En vue de donner suite à la recommandation du Comité appelant instamment la Tunisie à ramener à quarante-huit heures la durée maximale de la garde à vue (par. 103 a)), une disposition allant dans ce sens a été ajoutée au projet de loi modifiant et complétant certaines dispositions du Code de procédure pénale, qui est soumis à l’Assemblée nationale constituante pour examen et adoption.

S’agissant de la recommandation du Comité appelant la Tunisie à rendre les articles pertinents du Code pénal conformes à la définition de la torture figurant à l’article premier de la Convention (par. 103 b)), il convient de se reporter aux renseignements figurant dans le commentaire relatif à l’article premier (plus haut), qui font état du remplacement de l’article 101 bis du Code pénal, par un nouvel article 101 bis, qui contient une définition de la torture plus conforme à l’article premier de la Convention.

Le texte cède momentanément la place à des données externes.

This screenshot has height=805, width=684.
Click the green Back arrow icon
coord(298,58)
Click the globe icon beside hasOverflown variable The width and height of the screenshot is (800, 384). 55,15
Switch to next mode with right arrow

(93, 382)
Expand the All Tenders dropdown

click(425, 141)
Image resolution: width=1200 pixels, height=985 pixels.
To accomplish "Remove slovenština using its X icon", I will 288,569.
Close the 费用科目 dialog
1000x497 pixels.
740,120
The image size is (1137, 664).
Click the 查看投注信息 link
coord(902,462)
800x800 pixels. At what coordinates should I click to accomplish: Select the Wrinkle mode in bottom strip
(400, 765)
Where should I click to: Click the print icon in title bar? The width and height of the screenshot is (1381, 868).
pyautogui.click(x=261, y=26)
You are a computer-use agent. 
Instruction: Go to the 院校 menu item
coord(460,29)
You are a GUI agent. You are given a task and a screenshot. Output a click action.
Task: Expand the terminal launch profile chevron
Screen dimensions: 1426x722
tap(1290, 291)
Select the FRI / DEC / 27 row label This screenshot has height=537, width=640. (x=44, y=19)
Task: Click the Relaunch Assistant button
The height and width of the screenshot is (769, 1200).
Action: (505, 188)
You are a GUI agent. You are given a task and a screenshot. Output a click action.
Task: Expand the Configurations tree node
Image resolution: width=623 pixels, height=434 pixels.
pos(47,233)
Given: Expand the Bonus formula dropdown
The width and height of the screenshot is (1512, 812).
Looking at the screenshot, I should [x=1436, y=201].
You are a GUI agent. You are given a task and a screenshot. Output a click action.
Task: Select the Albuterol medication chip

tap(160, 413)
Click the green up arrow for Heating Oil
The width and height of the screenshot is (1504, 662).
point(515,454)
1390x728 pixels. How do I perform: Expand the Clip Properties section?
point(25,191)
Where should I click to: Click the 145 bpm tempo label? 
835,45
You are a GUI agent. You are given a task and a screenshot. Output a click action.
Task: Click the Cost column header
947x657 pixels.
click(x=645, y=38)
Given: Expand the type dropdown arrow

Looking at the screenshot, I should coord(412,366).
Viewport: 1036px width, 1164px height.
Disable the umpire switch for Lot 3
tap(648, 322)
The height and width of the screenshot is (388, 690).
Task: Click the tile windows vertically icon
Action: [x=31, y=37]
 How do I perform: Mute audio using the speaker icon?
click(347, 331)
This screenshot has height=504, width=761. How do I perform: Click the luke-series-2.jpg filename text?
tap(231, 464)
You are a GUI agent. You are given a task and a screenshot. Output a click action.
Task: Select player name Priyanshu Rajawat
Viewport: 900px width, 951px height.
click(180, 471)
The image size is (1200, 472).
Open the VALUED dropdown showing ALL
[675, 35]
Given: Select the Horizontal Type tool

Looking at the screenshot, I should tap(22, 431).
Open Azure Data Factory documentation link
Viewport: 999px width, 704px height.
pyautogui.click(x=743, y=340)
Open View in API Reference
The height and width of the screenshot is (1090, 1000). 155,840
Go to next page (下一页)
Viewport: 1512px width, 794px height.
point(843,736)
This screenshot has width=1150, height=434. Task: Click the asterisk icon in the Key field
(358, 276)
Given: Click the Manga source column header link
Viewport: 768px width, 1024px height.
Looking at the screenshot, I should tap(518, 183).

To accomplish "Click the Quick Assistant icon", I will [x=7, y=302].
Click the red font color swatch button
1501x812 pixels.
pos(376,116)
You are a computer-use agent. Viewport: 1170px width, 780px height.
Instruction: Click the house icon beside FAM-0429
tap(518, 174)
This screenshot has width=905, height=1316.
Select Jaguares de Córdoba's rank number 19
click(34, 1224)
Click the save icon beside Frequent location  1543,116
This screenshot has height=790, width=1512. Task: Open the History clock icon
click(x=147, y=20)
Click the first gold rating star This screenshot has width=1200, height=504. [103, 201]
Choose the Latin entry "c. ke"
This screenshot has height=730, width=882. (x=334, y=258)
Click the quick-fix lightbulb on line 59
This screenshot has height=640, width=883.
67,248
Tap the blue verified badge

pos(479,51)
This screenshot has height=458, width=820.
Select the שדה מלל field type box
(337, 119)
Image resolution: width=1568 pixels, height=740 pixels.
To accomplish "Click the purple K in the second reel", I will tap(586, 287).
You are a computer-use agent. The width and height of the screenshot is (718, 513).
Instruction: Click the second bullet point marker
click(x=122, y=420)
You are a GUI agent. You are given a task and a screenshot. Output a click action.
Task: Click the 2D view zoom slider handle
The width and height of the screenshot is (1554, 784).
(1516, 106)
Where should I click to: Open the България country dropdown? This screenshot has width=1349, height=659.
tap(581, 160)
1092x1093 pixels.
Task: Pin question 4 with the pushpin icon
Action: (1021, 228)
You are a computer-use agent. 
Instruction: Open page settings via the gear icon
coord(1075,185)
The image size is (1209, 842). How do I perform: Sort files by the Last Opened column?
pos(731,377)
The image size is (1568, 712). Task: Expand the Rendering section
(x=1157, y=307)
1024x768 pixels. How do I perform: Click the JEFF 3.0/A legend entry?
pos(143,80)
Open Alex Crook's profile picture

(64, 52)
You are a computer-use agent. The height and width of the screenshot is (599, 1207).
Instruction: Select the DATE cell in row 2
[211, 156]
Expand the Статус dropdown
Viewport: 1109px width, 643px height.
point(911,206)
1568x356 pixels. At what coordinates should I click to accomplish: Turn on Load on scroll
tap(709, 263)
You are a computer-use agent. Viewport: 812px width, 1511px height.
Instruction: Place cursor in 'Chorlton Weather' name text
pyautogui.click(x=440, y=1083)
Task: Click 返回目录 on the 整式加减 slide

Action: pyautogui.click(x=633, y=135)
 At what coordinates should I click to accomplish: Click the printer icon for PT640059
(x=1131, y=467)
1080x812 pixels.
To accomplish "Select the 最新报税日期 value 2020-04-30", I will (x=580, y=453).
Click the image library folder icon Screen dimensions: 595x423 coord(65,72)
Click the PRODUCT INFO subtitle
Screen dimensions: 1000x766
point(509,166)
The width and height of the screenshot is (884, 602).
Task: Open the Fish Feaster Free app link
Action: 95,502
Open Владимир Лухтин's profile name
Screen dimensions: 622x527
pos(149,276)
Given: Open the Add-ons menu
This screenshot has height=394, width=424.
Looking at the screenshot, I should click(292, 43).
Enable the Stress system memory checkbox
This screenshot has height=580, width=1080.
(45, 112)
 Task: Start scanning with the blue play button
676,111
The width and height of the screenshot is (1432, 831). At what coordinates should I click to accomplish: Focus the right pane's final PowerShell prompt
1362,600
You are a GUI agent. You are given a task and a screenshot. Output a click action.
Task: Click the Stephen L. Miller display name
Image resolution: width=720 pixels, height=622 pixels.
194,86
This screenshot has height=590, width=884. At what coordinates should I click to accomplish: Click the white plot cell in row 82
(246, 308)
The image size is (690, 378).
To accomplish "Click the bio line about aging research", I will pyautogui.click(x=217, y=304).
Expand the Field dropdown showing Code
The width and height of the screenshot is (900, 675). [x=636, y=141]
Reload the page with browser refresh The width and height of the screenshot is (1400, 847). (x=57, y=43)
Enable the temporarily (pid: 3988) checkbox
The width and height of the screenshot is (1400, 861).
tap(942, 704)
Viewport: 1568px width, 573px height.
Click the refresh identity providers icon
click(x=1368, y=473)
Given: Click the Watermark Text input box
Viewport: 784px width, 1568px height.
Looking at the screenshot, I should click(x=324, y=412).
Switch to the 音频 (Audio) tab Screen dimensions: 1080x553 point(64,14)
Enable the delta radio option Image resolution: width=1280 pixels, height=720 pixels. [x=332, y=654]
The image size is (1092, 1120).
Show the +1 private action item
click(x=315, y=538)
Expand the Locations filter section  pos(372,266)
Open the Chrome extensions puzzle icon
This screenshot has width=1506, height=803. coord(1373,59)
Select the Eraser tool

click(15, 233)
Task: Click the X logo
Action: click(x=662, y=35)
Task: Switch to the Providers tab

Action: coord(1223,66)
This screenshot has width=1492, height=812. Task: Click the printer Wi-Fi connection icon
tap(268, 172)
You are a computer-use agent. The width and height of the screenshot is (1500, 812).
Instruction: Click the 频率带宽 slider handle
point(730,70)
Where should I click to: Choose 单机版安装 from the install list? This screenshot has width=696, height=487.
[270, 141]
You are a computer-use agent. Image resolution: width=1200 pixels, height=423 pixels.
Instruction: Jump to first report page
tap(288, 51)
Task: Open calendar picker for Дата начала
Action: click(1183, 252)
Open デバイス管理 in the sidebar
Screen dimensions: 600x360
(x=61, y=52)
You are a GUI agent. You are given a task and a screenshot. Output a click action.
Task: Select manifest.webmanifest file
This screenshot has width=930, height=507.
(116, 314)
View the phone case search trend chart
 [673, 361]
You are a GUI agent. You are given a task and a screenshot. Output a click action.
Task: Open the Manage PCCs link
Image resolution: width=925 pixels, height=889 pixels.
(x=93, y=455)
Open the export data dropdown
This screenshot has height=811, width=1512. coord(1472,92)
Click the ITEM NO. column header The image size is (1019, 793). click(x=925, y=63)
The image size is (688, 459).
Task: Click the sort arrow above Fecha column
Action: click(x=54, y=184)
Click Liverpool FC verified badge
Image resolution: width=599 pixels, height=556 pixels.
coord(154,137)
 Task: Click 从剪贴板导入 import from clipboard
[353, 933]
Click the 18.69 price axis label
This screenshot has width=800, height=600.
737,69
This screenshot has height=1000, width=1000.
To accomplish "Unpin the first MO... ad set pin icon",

En vue de donner suite à la recommandation du Comité appelant à la modification de la législation pertinente pour garantir qu’aucune déclaration obtenue par la torture ne soit utilisée dans une procédure, si ce n’est contre la personne accusée de torture pour établir qu’une déclaration a été faite (par. 103 c)), le législateur tunisien a ajouté un deuxième alinéa à l’article 155 du Code de procédure pénale, qui dispose ce qui suit: «les aveux de l’inculpé et les déclarations des témoins sont réputés nuls s’il est établi qu’ils ont été obtenus sous la torture ou la contrainte.» (voir le commentaire relatif à l’article 15).

En vue de donner suite à la recommandation invitant instamment l’État partie à présenter son troisième rapport périodique pour le 30 novembre 1999 (par. 104), la Tunisie a soumis son troisième rapport au Comité en 2009 et a demandé à élaborer le présent rapport complémentaire après la Révolution intervenue entre le 17 décembre 2010 et le 14 janvier 2011.